TASK DIRECTIONS: If pictures appear, leave them out, and return exactly the lines from the one holding "Click OK in the Telltale Games error dialog" through the last line of the listing below.

----

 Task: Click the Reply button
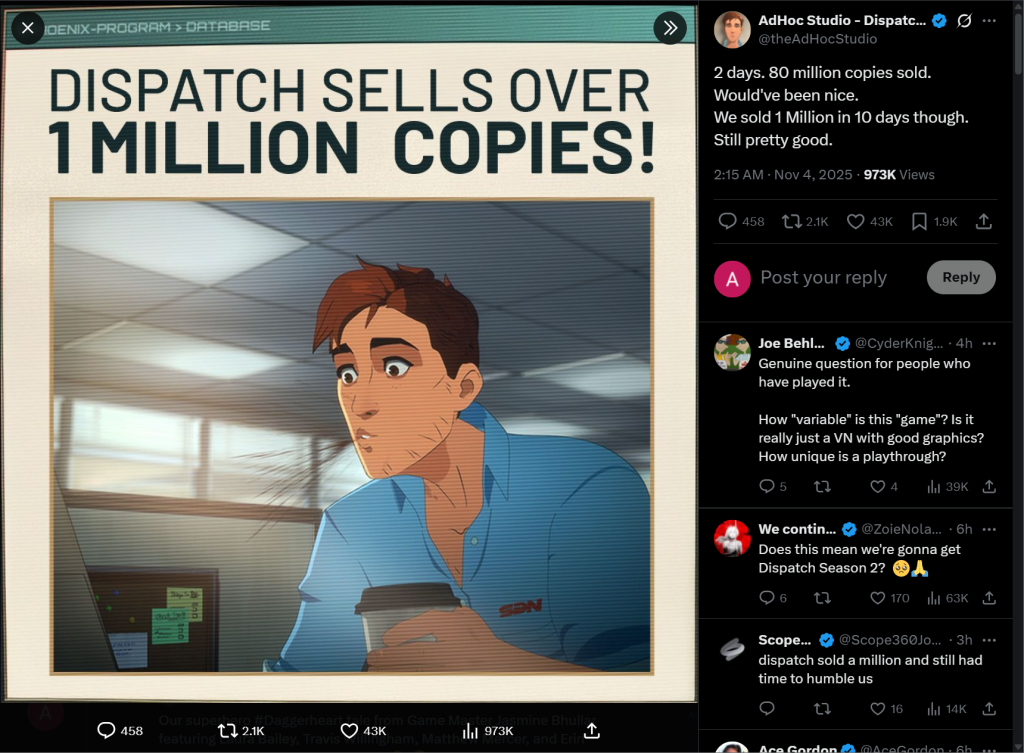click(961, 277)
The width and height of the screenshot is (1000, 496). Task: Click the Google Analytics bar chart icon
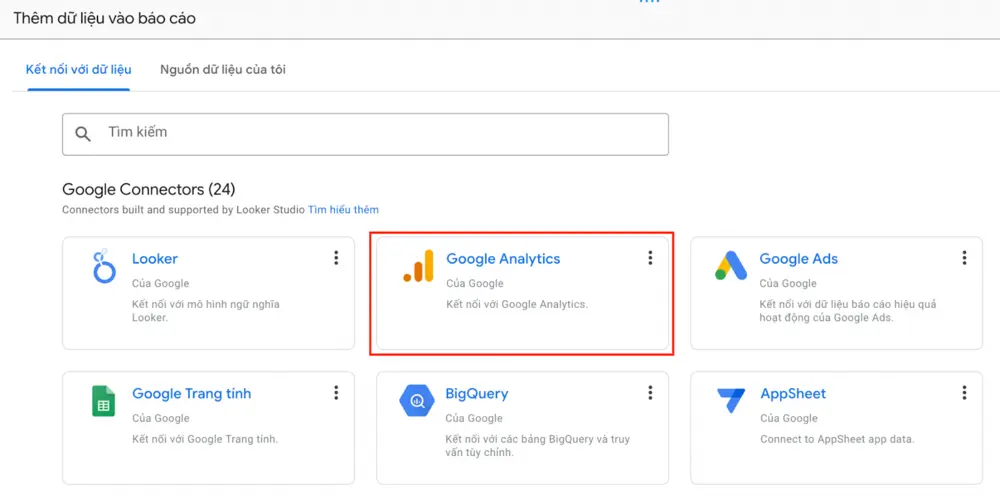[418, 266]
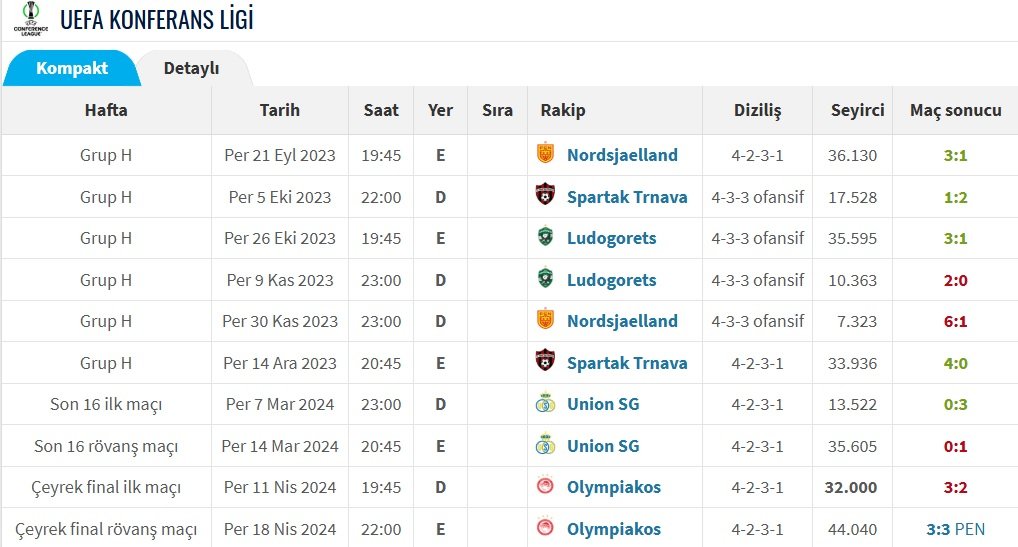Click Nordsjaelland crest in the 30 Kas row

pos(545,319)
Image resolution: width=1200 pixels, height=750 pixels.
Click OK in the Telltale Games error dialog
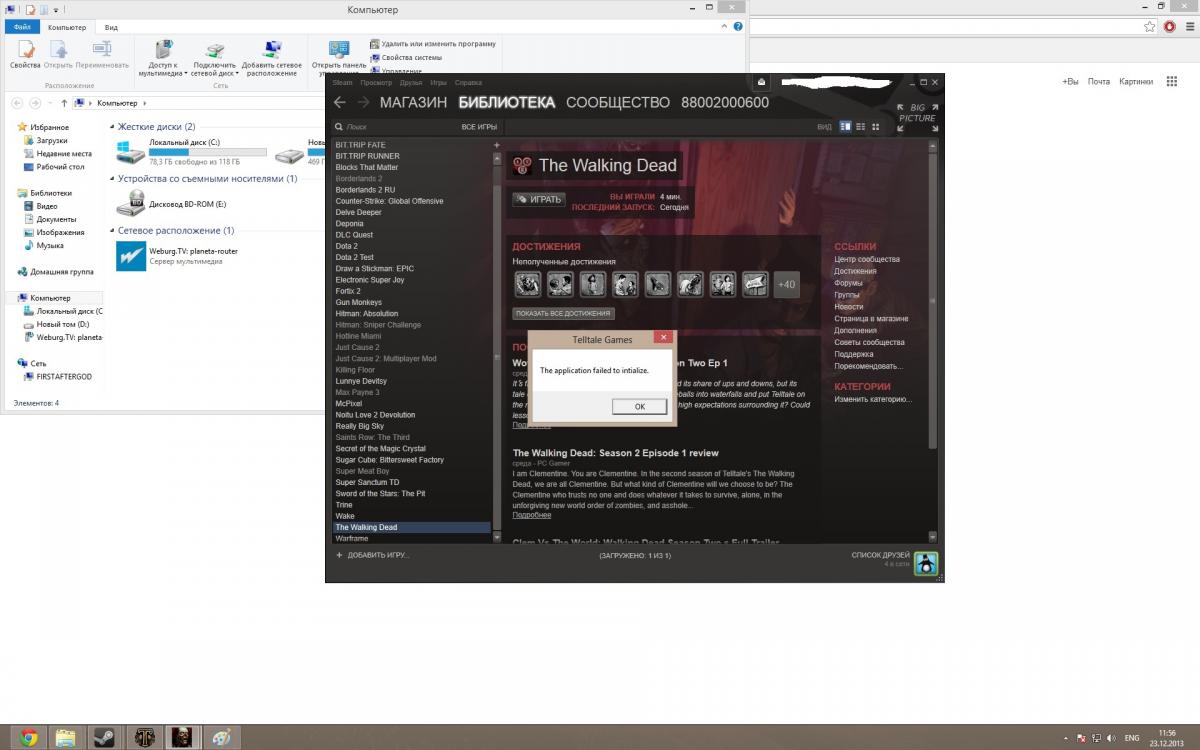click(639, 406)
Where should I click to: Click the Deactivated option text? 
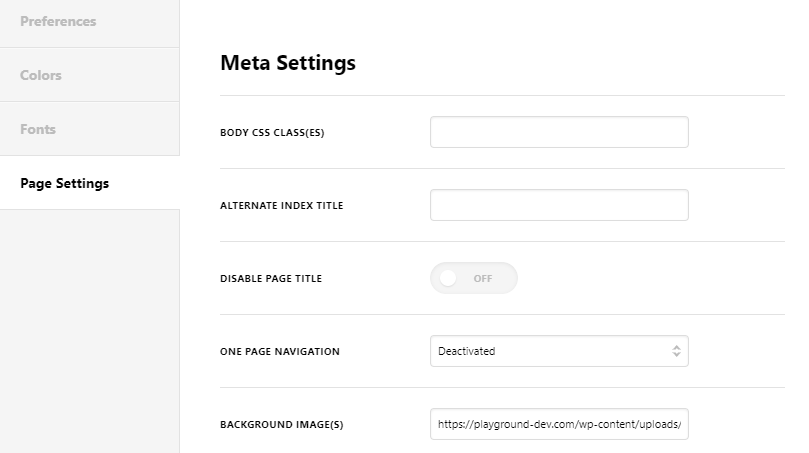467,351
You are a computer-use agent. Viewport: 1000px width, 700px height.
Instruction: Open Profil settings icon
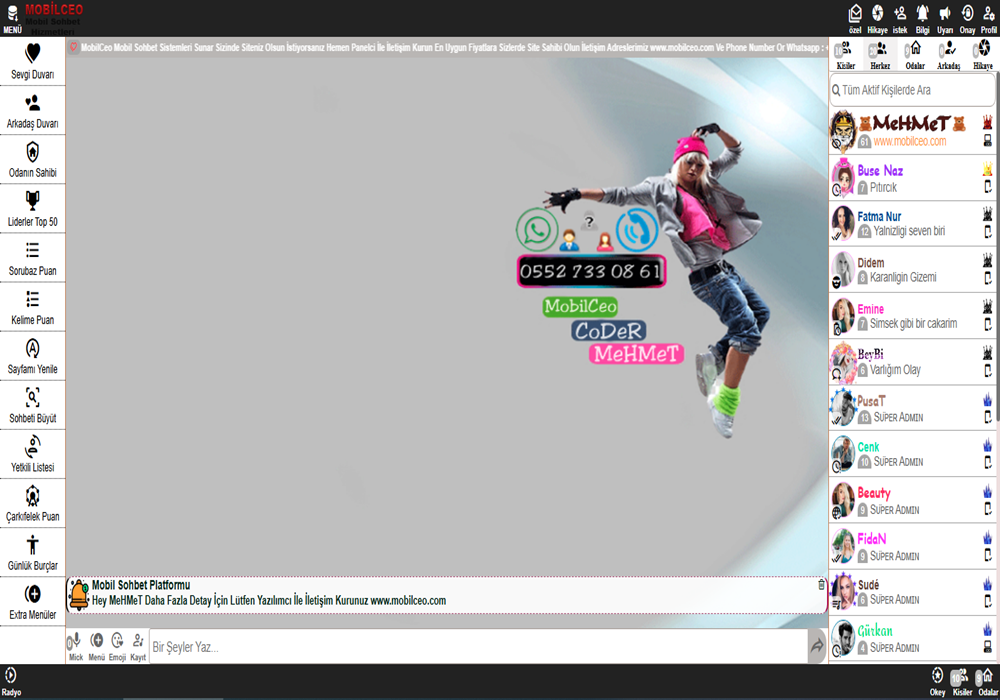[988, 14]
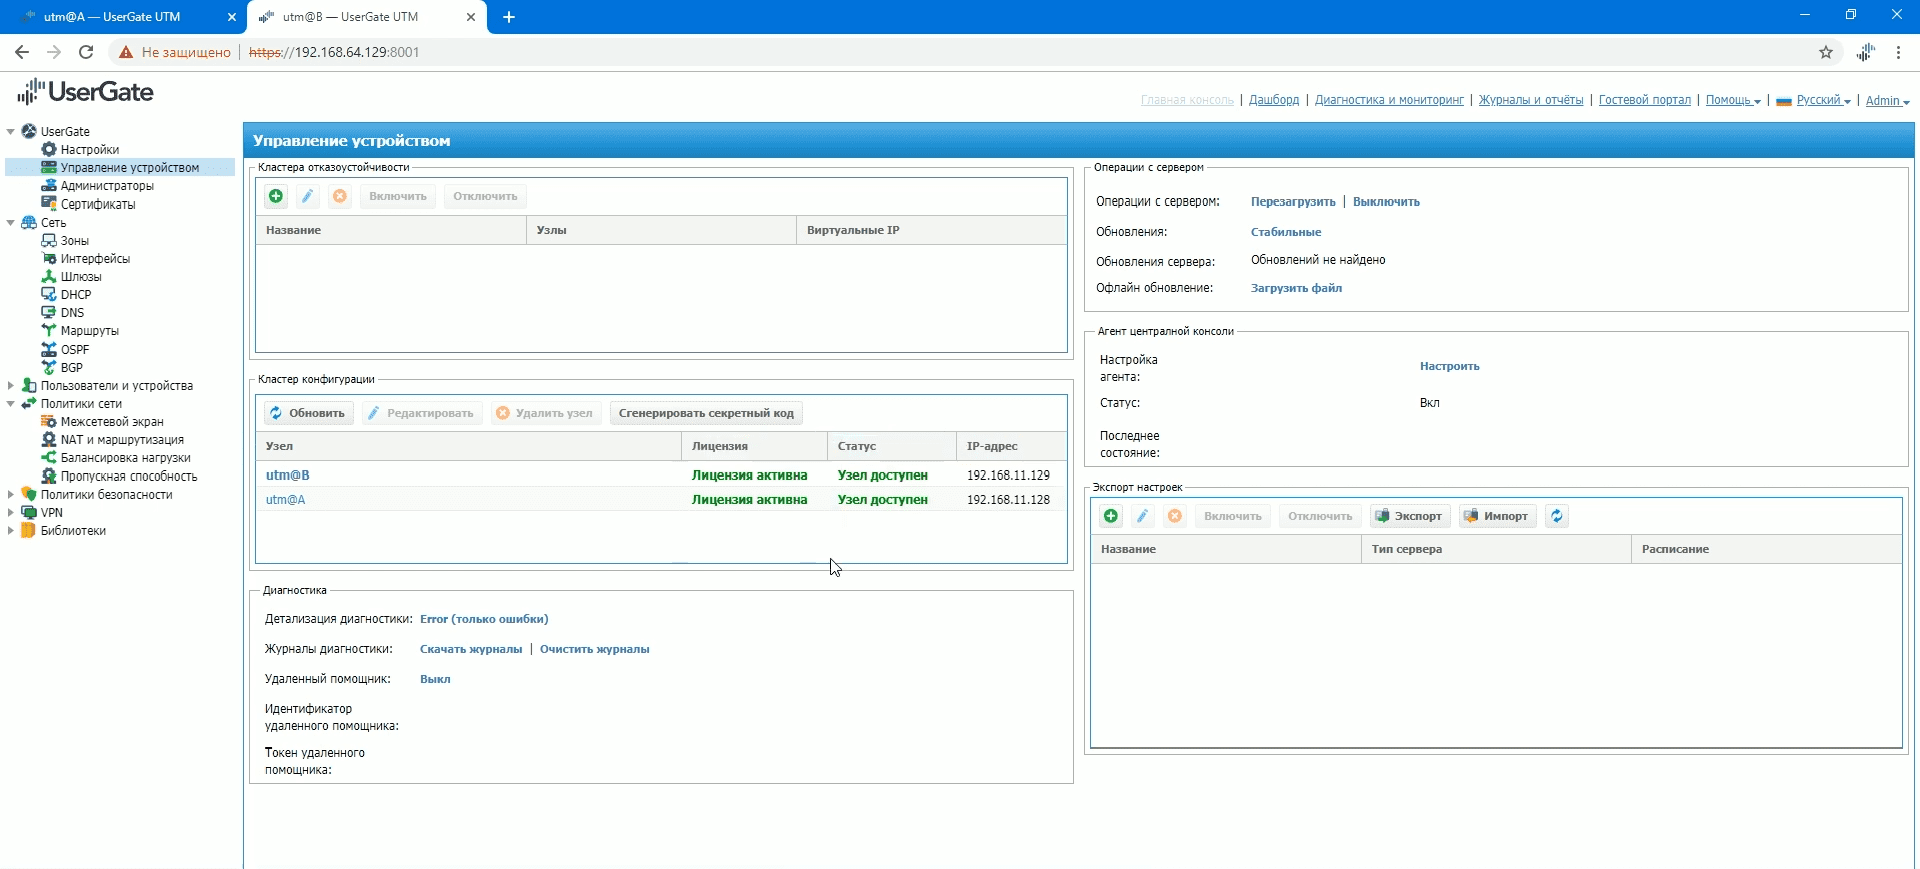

----

RESULT OF THIS TASK:
Click OK in the Telltale Games error dialog
click(639, 406)
Where should I click to: Click the Deactivated option text? 
467,351
You are a computer-use agent. Viewport: 1000px width, 700px height.
Instruction: Open Profil settings icon
[988, 14]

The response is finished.